High prices, Obama-paranoia at Miami gun show




















The Miami gun-show line stretched 200 people long. Many blamed President Barack Obama.

This is what the president’s gun-control talk has wrought: long waits to get into gun shows, higher firearm and ammunition prices and more paranoia.

The word “Obama” was frequently mumbled, muttered, hissed, cursed at Saturday’s Southern Classic Gun and Knife Show.





“Obama” was a catch-all word, a gun-rights shibboleth of sorts, a no-longer-shocking swear, a conversation starter.

To Calvin Hudson, a Miami Gardens resident bargain-hunting at the Miami-Dade fairgrounds firearms bizarre, the Obama-blaming was a sign people were being fooled into paying more in a firearms market panic.

“The industry is getting people all scared of Obama so they can kill us with some of these prices,” Hudson said.

Hudson told a stranger or two next to him not to worry about the president’s gun-control plans, announced in response to last month’s deadly shooting at Sandy Hook Elementary in Connecticut.

“Obama’s not taking away guns,” Hudson said to one couple. “He just wants semi-automatic rifles off the street.”

It’s extremely unlikely Congress will go along.

The president might drop his “assault-weapons” proposal if Congress agrees to close the so-called “gun-show loophole,” which can allow people to buy arms without a background check.

But Republicans in Congress are likely to stop that, too.

Asked the day before the gun show if universal background checks are needed for any gun purchase, Florida Sen.
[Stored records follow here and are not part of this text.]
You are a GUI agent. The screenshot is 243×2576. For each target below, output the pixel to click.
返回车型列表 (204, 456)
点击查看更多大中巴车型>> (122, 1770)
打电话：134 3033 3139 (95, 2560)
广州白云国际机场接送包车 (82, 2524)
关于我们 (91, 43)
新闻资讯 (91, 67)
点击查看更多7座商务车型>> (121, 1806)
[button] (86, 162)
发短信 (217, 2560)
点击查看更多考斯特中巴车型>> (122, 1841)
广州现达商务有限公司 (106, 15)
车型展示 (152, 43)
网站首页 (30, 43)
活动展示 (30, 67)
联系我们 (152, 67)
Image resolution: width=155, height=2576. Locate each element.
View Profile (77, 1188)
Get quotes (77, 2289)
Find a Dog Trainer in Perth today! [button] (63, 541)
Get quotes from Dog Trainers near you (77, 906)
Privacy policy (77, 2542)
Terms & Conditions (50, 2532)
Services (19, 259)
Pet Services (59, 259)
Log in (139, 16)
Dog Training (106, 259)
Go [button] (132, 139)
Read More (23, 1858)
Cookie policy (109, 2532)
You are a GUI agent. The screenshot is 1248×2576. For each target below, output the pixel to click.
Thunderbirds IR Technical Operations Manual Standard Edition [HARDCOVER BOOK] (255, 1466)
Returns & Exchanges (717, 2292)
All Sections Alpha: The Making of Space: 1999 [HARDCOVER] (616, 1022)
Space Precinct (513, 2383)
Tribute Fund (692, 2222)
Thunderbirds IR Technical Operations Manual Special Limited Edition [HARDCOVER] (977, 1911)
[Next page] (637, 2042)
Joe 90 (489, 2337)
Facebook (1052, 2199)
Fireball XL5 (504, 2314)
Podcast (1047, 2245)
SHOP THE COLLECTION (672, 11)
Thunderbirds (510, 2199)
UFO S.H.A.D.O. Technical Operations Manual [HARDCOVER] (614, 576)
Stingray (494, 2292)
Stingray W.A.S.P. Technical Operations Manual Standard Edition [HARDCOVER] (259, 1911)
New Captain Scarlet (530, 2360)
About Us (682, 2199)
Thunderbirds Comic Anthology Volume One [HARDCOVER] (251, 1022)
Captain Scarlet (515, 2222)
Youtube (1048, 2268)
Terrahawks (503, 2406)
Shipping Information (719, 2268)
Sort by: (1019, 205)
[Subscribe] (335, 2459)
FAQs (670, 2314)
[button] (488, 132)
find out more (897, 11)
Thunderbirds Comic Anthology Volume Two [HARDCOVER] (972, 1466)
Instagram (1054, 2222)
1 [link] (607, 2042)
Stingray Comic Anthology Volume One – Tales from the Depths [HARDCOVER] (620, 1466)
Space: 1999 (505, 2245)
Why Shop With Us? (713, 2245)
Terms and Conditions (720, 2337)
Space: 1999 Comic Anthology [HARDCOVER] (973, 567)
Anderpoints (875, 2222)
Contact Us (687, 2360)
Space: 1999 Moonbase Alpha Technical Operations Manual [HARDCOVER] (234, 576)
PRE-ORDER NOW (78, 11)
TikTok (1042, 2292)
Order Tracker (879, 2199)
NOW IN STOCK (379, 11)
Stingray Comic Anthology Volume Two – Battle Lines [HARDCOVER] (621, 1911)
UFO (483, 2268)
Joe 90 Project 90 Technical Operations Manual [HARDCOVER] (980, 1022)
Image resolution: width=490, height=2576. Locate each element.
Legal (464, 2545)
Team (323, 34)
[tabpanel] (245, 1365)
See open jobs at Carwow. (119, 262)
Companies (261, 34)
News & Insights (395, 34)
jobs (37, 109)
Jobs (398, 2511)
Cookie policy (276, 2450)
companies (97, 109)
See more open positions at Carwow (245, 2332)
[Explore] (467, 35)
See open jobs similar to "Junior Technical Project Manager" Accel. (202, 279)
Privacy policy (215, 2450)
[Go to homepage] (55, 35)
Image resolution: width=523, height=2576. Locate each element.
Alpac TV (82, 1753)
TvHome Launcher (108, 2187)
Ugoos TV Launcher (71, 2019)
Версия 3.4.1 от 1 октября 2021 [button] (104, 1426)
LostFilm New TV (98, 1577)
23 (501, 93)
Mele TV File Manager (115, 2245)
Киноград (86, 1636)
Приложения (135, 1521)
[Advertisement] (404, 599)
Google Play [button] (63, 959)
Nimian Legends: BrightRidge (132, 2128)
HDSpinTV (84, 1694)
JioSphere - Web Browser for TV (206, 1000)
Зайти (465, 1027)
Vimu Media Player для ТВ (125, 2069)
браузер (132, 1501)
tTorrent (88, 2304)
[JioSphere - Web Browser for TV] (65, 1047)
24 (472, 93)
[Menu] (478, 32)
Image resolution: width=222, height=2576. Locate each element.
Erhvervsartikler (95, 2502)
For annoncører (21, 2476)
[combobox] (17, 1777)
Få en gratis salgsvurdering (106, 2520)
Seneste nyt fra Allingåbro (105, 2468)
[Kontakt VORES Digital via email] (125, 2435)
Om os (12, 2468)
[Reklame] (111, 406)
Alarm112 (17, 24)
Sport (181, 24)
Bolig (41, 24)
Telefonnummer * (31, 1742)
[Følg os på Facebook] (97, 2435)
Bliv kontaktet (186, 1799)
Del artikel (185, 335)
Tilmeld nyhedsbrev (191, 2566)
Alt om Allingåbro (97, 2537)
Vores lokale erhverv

Marco Rubio suggested he was opposed.

“Well, let me give you an example, the individual who carried out the atrocity in Colorado passed two background checks, one of them erroneously. And obviously the individual who carried out this atrocity in Sandy Hook didn’t pass any background check because they weren’t his guns,” Rubio said.

“The bottom line is, if you write a law, law-abiding people will follow that law. And people that are criminals ignore the law because they are criminals,” he continued. “What is effective is mandatory sentences like those we have in Florida.”

Rubio, when he was in the Legislature, repeatedly voted along with his fellow Republicans to loosen restrictions on guns. Democrats predicted a crime wave.

But the violent-crime rate in Florida has been declining.

And though the push for universal background checks ostensibly targets gun shows, the stark evidence of the loophole wasn’t inside Saturday’s gun show at all.

It was outside, next to the soda machine, where a guy and his friends were hawking a semi-automatic rifle, ammunition and case for $3,000.

No paperwork, background checks needed.

A plumber in line who didn’t want to give his name fretted: “That’s dangerous. That’s how stuff gets on the street. I have no problem treating them like licensed firearms dealers.”

When he first got in line, he shook his head at the long wait ahead: “Obama.”

He was there to buy some high-capacity magazines for his AR-15. The cost has skyrocketed.

Inside, there were bins of gun clips, and tables of shotguns, semi-automatic rifles and handguns, switchblade and throwing knives, sharp steel Ninja stars, swords, stun guns, batons, night-vision scopes machine-gun-conversion kits for semi-automatic rifles.